Tragica fu la sua detenzione, segnata non solo dai disagi del carcere fascista, particolarmente pesanti per un individuo debilitato, ma anche da sospetti e conflitti sotterranei con il Pci, di cui era stato a capo, e con l'Urss di Stalin. Si aggiungevano i travagli familiari: la moglie russa Julia Schucht, a Mosca, colpita da una grave malattia nervosa e i due figli piccoli, Delio e Giuliano, affidati alle cure della cognata Eugenia, mentre l'altra cognata Tania, in Italia, era il principale appoggio del leader detenuto. E proprio sul versante familiare abbiamo oggi nuovi contributi, offerti da due diversi libri.
Nel volume Papà Gramsci. Il cuore nelle lettere (Gabrielli Editori, pp. 116, € 14), con prefazione di Walter Veltroni, Anna Maria Sgarbi ha raccolto le missive indirizzate idealmente ad Antonio Gramsci dal figlio Giuliano, scomparso lo scorso anno (l'altro fratello, Delio, era morto nel 1982). Non è solo «un documento storico di notevole importanza », come scrive lo studioso Marco Clementi nella postfazione, ma anche una confessione a cuore aperto, in cui i ricordi ingenui dell'infanzia si fondono felicemente con le riflessioni malinconiche della vecchiaia. Uno spaccato dell'Urss negli anni bui, quando nessuno era al sicuro dagli artigli del potere.
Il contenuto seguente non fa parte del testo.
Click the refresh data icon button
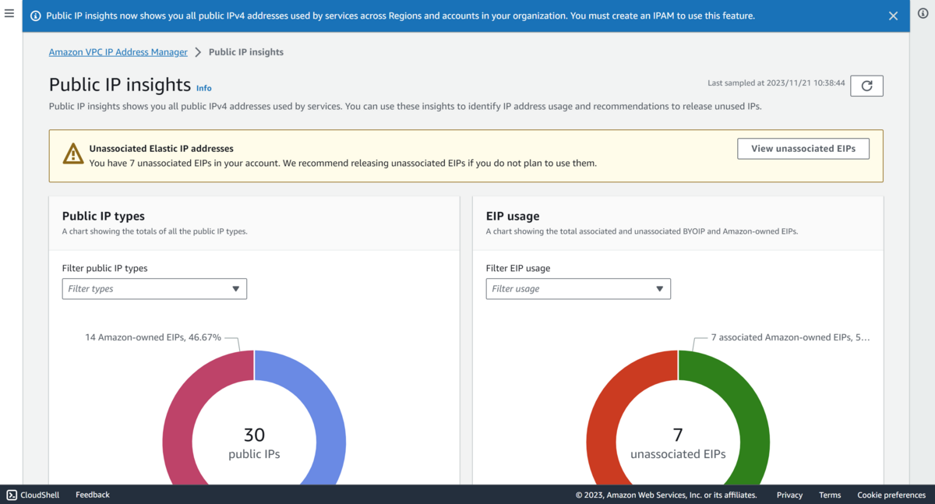Viewport: 935px width, 504px height. point(866,86)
La prima moglie di Giuliano Gramsci, Margarita, e la loro figlia Olga hanno invece affidato i loro ricordi a Giancarlo Lehner, che li ha inclusi nel libro
La famiglia Gramsci in Russia (Mondadori, pp. 366, € 20). In questo caso le testimonianze riguardano il periodo successivo al disgelo kruscioviano, perché Margarita e Giuliano si sposarono nel 1956, però riflettono ugualmente un'atmosfera plumbea: non più quella di una tirannide sanguinaria, bensì quella di un regime in lento disfacimento, ma ancora ottuso e oppressivo. Entrambi utili sotto il profilo documentario, i due libri si differenziano per impostazione. Anna Maria Sgarbi è attenta soprattutto all'aspetto umano, alla vicenda di un figlio su cui gravavano il peso di portare un cognome illustre, ma in odor di eresia, e il dolore di non aver mai potuto abbracciare il proprio padre. Lehner, saggista appassionato e polemico, allestisce un processo in piena regola al gruppo dirigente del Pci, in primo luogo a Palmiro Togliatti, per aver isolato ed emarginato Gramsci, per averne ostacolato la liberazione dal carcere, per essersi impadronito indebitamente della sua eredità letteraria. Sullo sfondo l'idea che al vertice del Cremlino Gramsci fosse considerato un personaggio infido, «sospetto di trotzkismo».
Sono accuse che l'atteggiamento delle sorelle Schucht accredita, ma solo in parte. Esse si mostrarono ostili a Togliatti, tanto che chiesero a Stalin d'impedire che gli scritti del loro congiunto fossero consegnati al Pci. Ma bisogna aggiungere che, se i vertici del potere sovietico avessero visto in Gramsci un «traditore», come ritiene Lehner, ben difficilmente le Schucht si sarebbero rivolte al supremo despota per tutelarne l'eredità intellettuale. Parliamo di una vicenda densa di ombre, davvero ardua da scandagliare fino in fondo.